Le choix de poisson est limité pour les sushis : saumon, thon, daurade et maquereau alors que dans un vrai resto de sushi tu peux t'attendre à un choix beaucoup plus large : bonite, barbue, chinchard, anguille, thon rouge, ou encore du thon gras
Tu commandes enfin et on t'apporte ta soupe miso ou plutôt ta soupe instantanée dans laquelle on rajoute du tofu et champignons. Ce n'est pas mauvais mais il faut savoir qu'une soupe miso maison se prépare avec le dashi et la pâte miso, et le goût n'a rien avoir selon le miso que tu choisis.
Pour accompagner ta soupe miso, tu as toujours ta salade de choux ou ta salade d'algues (wakame). Dans la cuisine japonaise, c'est beaucoup plus variée. Les accompagnements ("aemono") varient selon la saison avec des légumes assaisonnés comme les haricots verts, pomme de terre cuite, aubergine, épinard.
Enfin tes sushis arrivent, tu te rues sur la sauce soja "sucrée" Kikkoman. Si tu étais au Japon, désolé de t'apprendre que tu aura le choix entre du wasabi frais et de la sauce soja salée, c'est tout. La sauce sucrée est généralement réservée au yakotori (les brochettes).
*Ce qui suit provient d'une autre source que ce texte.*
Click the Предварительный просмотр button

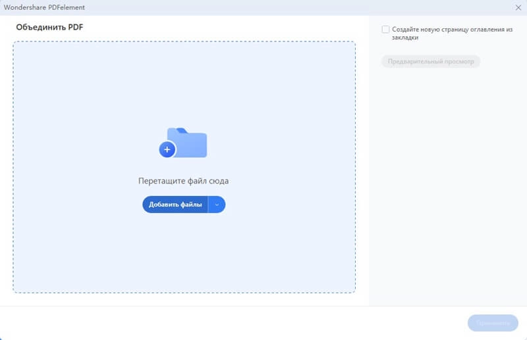pos(430,62)
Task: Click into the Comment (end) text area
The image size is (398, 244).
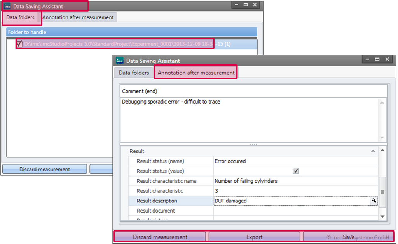Action: tap(249, 120)
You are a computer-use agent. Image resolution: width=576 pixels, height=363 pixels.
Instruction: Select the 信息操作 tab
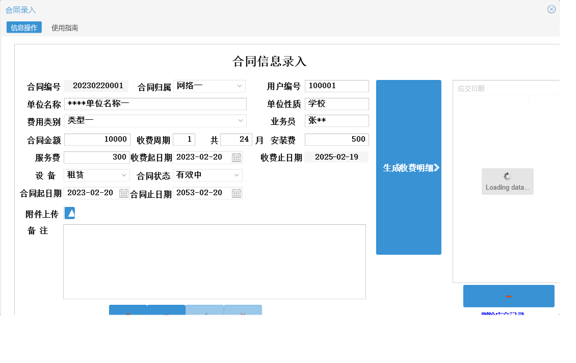(23, 28)
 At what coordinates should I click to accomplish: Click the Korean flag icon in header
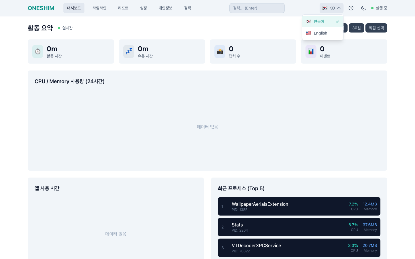[325, 8]
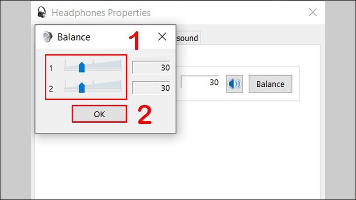Close the Headphones Properties window
This screenshot has height=200, width=356.
pyautogui.click(x=313, y=13)
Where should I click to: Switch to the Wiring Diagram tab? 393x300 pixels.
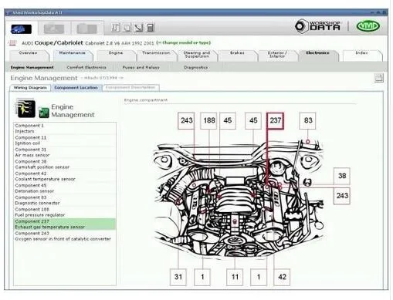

Mentions spéciales aux" brochettes boeuf au fromage" et les "maki au nutella" qui sont des créations purement françaises. Mais qui sait, on les verra peut être un jour dans un restaurant à Tokyo.
Bon tu aura compris que je ne suis pas un grand fan de "chiponais" mais la plupart des gens dans mon entourage adorent et je les comprends totalement.
Ces restaurants ont eu au moins le mérite de rendre la cuisine japonaise, aussi partielle qu'elle soit, accessible à tous. Ils ont peut-être réveillé l'intérêt de certains à s'aventurer plus loin dans cette merveilleuse cuisine. Si tu fais parti(e) de ceux là, voici quelques idées pour en apprendre plus.
Le gourmet solitaire de Masayuki Kusumi (Manga)
On suit Goro, un commercial à l'appétit d'ogre dans ses aventures culinaires à travers Tokyo et ailleurs. Au fil des pages, on se laisse entrainer dans les restaurants de quartier et les izakaya à l'ancienne (le manga est sorti en 1997). Chaque chapitre est consacré à un plat, souvent la spécialité locale. Attention, ne pas le lire quand tu as faim, je t'aurais prévenu.
Midnight Diner : Tokyo Stories (Série Netflix)
Le décor est installé dans un izakaya dans le quartier de Shinjuku à Tokyo, ouvert tous les soirs entre minuit et 7h du matin. Le chef y accueille une clientèle diverse, perdue dans le vacarme nocturne de Tokyo. Les histoires personnelles et les plats du chef se croisent pour dresser un portait humaniste du Japon moderne. Basé sur le manga culte du même nom de Yarō Abe, les 2 dernières séries sont dispo sur Netflix. Chaque épisode se porte sur un plat simple, traditionnellement servi dans les izakaya.